You can ask politicians for self-consistency between their ideas and their actions, you can’t do the same for other categories of people, including philosophers.
Philosophers as well as scientists,artists, musicians, writers, should never been judged based on their actions, they are not politicians. You have to look at the value of their work and how much is their influence to the matter they dedicated their lives to ‚not referring to their actions. They don’t spend their lives to persuade you, like politicians do — they just dedicated their lives to their work, which is a different story
He based the notion of being on our ways of doing things as they emerge within a culture or tradition. Arguably it included the ways of doing things in Germany in the 1920s and 30s; to be a human was to be a nazi.
JK,
Tell that to these people. It’s a fairly long, and certainly incomplete list, of people who managed to think otherwise.
Dan
To be a Nazi was a way of being human, rather. I think it’s a fairly common and reasonable criticism of Heidegger that his philosophy isn’t a good jumping off point for morally condemning the Holocaust. I think Habermas said something about this but I may be wrong. As far as I’m concerned, this isn’t that interesting. I couldn’t tell if you were trying to twist Heidegger’s thing into a promotion of the Nazi way of life, but if you were I think it’s more accurate to say his philosophy constitutes no more than a kind of vacuous defense of it, as simply being one locus of human practices among others.
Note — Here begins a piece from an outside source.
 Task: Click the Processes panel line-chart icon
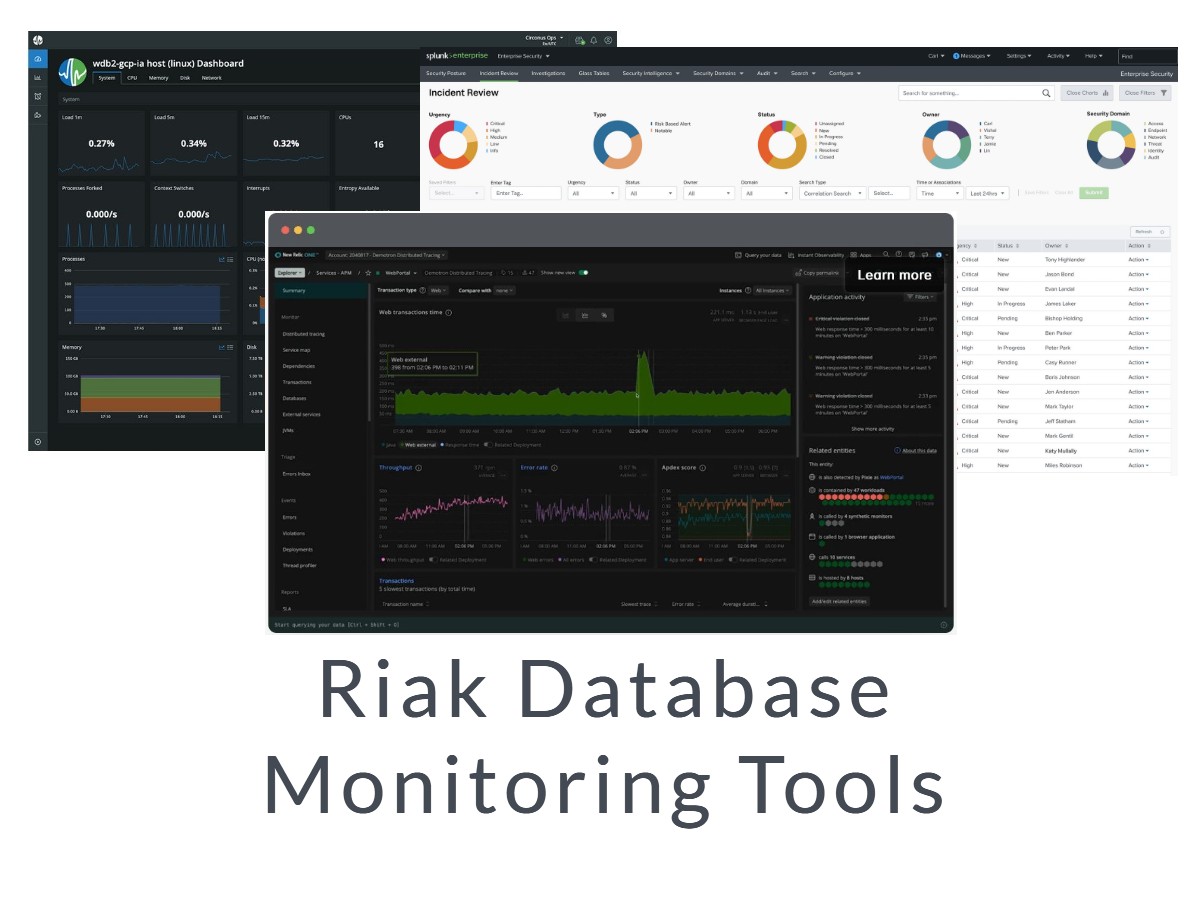click(222, 259)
@Dan: so, obviously his notion of ‘being’ was absurd.
@Simon: sure, nazism was one of many human practices. The real problem, however, is that he based ‘being’ on human practices. But being human, for instance, by virtue of nihilating humans, as in genocide, is absurd. Like his obfuscatory interpretation of nothing as something positive. Bitter examples of philosophy gone very wrong.
I was disappointed to see this headline and too-simplistic article on a website that I continually check for updates and information. For a more even handed reflection, see: http://notphilosophy.com/framing-heidegger-technology-and-the-notebooks/
replying to Simon Benarroch:
“If Heidegger meant what he said about the Jews, then he really must not have had them in mind when forming his philosophy of human beings. So it doesn’t obviously follow that his philosophy of human beings is itself antisemitic.”
A philosophy of human beings that excludes Jewish people isn’t obviously anti-Semitic? Really?
I fear I must be misunderstanding you, or whether that is intended to be a serious argument.